An IDTB weld repair NDE mockup was fabricated to replicate expected configuration. It contains a series of electrical-discharge machining (EDM) notches at the triple point to simulate the triple point anomaly at various depths into the nozzle wall and cracking at the IDTB weld to low alloy steel interface. It also contains flat bottom holes drilled from the mockup outer diameter so that the hole is normal to the surface to simulate under bead cracking, lack of bond, and lack of fusion.

An Inconel calibration block is used and contains a series of EDM notches at nominal depths of 10%, 25%, 50%, and 75% deep from both ID and OD surfaces in both the axial and circumferential orientation. The block also contains 1/4T, 1/2T, and 3/4T deep end holes and side drilled holes that are used for calibration.

This is the same mockup used for the procedure qualification for the Davis Besse CRDM nozzle repairs in 2010.

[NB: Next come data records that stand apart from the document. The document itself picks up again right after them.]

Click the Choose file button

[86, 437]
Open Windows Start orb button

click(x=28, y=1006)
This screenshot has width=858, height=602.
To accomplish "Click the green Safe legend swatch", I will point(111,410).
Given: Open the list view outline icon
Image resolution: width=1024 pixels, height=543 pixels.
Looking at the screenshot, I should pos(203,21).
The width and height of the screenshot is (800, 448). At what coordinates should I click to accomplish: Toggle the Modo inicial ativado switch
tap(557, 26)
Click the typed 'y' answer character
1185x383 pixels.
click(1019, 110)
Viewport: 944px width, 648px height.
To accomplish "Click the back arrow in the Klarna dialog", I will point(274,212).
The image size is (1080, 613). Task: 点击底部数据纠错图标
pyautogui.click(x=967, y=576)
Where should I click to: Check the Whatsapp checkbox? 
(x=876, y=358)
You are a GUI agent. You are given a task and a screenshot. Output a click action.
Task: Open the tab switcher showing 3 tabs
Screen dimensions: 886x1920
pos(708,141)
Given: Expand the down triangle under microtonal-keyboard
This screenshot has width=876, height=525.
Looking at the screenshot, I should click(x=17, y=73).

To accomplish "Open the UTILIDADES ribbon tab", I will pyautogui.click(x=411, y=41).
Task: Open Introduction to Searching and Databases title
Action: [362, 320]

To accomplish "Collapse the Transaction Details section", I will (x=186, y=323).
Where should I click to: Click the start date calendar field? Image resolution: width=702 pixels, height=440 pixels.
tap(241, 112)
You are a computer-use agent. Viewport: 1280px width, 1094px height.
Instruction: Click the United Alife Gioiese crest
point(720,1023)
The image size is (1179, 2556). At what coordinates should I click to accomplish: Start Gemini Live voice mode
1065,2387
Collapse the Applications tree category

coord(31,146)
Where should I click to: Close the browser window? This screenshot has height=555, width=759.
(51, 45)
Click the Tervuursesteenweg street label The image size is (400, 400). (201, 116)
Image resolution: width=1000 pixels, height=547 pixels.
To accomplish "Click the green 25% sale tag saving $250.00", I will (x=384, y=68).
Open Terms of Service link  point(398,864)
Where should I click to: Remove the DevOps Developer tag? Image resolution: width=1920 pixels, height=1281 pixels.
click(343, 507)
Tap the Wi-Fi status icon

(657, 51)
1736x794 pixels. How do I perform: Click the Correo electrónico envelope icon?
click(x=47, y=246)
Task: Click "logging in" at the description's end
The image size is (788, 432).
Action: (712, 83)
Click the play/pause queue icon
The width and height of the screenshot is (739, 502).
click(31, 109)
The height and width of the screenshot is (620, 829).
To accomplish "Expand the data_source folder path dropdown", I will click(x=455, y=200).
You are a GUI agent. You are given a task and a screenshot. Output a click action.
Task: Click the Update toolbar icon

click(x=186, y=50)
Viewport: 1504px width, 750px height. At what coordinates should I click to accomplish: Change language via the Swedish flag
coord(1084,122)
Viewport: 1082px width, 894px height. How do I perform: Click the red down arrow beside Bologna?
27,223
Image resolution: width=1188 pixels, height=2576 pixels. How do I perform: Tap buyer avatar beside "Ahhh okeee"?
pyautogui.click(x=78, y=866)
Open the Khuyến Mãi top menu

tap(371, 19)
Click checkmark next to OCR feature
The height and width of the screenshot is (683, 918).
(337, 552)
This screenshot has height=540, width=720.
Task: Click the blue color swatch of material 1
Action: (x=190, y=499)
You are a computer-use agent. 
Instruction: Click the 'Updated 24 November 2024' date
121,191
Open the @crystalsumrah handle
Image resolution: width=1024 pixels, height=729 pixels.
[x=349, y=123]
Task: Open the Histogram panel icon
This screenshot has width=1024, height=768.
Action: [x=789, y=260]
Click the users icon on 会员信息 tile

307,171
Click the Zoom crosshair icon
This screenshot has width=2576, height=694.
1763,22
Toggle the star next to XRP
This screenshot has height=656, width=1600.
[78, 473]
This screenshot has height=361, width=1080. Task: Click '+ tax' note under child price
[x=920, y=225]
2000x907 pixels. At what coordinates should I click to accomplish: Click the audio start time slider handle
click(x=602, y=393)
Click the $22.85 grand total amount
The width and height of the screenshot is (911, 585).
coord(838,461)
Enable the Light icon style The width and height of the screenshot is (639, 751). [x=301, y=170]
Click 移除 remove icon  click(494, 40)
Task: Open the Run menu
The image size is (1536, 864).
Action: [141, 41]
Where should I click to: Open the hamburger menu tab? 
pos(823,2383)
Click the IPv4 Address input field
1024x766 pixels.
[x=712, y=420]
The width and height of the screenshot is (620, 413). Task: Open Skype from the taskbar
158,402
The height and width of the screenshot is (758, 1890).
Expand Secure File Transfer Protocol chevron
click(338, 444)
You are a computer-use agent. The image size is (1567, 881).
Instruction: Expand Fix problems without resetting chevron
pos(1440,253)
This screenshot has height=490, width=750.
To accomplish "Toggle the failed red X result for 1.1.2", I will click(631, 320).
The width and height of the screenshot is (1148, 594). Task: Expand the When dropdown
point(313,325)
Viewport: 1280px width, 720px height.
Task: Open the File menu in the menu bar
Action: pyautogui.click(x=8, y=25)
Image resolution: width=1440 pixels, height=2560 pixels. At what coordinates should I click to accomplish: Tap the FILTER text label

Question 9 The RR stated that ASME Code Case N-638-1 will be implemented.

Question 9.a.

Clarify whether Shearon Harris, Unit 1, has already adapted ASME Code Case N-638-1 (approved by the NRC in Regulatory Guide (RG) 1.147, Rev. 15, for use with conditions) during the third 10-year Inservice Inspection interval.

U.S. Nuclear Regulatory Commission Page 8 of 8 HNP-12-060 Enclosure Relief Request I3R-09 RAI Response Response 9.a.

Yes, HNP adopted ASME Code Case N-638-1 in the Third Interval Inservice Inspection Program submittal to the NRC as HNP-08-038 (ADAMS Accession No. ML081330463).

Later revisions of the code case have not been adopted.

Question 9.b.

If the answer to RAI-9.a. is: No, then clarify why ASME Code Case N-638-4 (approved by the NRC in RG 1.147. Rev. 16, for use with conditions) that has superseded the previous versions of that code case is not being used.

Response 9.b.

Not applicable. The response to question 9.a. was yes.